Before you can run CGI programs on your server, certain parameters in the server configuration files must be modified. Throughout this book, we will use the Apache web server on a Unix platform in our examples. Apache is by far the most popular web server available, plus it's open source and available for free. Apache is derived from the NCSA web server, so many configuration details for it are similar to those for other web servers that are also derived from the NCSA server, such as those sold by iPlanet (formerly Netscape).
We assume that you already have access to a working web server, so we won't cover how to install and initially configure Apache. That lengthy discussion would be well beyond the scope of this book, and that information is already available in another fine book, Apache: The Definitive Guide, by Ben and Peter Laurie (O'Reilly & Associates, Inc.).
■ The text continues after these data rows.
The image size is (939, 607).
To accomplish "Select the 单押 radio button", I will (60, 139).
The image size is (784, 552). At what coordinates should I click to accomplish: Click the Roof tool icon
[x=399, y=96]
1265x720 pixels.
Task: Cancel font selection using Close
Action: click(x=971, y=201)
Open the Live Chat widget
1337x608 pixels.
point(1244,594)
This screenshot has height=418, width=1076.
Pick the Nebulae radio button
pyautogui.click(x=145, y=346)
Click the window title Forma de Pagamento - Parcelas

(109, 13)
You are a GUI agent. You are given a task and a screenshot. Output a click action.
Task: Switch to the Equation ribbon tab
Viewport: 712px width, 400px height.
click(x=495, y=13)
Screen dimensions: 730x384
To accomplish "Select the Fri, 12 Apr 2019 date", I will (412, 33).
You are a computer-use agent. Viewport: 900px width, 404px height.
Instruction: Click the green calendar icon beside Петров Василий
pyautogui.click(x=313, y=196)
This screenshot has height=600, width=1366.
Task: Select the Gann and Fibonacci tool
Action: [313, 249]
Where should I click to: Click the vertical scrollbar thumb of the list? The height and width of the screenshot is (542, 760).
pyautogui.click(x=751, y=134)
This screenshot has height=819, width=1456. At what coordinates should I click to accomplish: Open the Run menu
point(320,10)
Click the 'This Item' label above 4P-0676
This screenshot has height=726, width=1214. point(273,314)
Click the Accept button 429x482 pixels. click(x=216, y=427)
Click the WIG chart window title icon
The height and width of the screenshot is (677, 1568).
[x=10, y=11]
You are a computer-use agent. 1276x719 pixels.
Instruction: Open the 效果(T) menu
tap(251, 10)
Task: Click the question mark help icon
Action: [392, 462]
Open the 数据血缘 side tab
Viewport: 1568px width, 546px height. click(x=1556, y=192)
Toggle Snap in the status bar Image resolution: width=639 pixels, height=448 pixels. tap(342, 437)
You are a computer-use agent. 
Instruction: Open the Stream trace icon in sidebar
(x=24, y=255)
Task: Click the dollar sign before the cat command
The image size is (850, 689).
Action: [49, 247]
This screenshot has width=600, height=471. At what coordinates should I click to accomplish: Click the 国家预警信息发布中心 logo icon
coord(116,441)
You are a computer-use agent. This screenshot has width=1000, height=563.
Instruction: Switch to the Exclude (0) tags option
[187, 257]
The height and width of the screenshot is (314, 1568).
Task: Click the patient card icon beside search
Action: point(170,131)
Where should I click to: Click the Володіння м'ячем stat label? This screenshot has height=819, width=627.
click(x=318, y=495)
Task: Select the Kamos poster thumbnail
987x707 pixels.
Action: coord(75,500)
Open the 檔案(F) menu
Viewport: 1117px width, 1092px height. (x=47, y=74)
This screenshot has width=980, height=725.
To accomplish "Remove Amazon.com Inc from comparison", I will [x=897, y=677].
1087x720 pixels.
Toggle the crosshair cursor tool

Apache is not always installed in the same place on all systems. Throughout this book, we will use the default installation path, which places everything beneath /usr/local/apache. Apache's subdirectories are:
$ cd /usr/local/apache $ ls -F bin/ cgi-bin/ conf/ htdocs/ icons/ include/ libexec/ logs/ man/ proxy/
Depending on how Apache was configured during installation, you may not have some directories, such as libexec or proxy ; this is fine. With some popular Unix and Unix-compatible distributions that include Apache (e.g., some Linux distributions), the subdirectories above may be distributed across the system instead. For example, on RedHat Linux, the subdirectories are remapped, as shown in Table 1-1.
Default Installation Path |
Alternative Path (RedHat Linux) |
---|---|
/usr/local/apache/cgi-bin |
/home/httpd/cgi-bin |
/usr/local/apache/htdocs |
/home/httpd/html |
/usr/local/apache/conf |
/etc/httpd/conf |
/usr/local/apache/logs |
/var/log/httpd |
If this is the case, you will need to translate our instructions to the paths on your system. If Apache is installed on your system, and its directories are not at either of these locations, then ask your system administrator or refer to your system documentation to locate them.
You configure Apache by modifying the configuration files found in the conf directory. These files contain directives that Apache reads when it starts. Older versions of Apache included three files: httpd.conf, srm.conf, and access.conf. However, using the latter two files was never required, and recent distributions of Apache include all of the directives in httpd.conf. This allows you to manage the full configuration in one location without bouncing between files. It also avoids situations where your configuration between files does not match, which can create security problems.
Many sites still use all three configuration files, if only because they have not bothered to combine them. Therefore, here and throughout the book, whenever we discuss Apache configuration, we will specify the alternative name of the file you need to edit if you are using all three files.
Finally, remember that Apache must be told to reread its configuration files whenever you make changes to them. You do not need to do a full server restart, although that also works. If your system has the apachectl command (part of the standard install), you can tell Apache to reread its configuration while it is running with this command:
$ apachectl graceful
This may require superuser (i.e., root) privileges.
Enabling CGI execution with Apache is very simple, although there is a good way to do it and a less good way to do it. Let's start with the good way, which involves creating a special directory for our CGI scripts.
The ScriptAlias directive tells the web server to map a virtual path (the path in a URL) to a directory on the disk and execute any files it finds there as CGI scripts.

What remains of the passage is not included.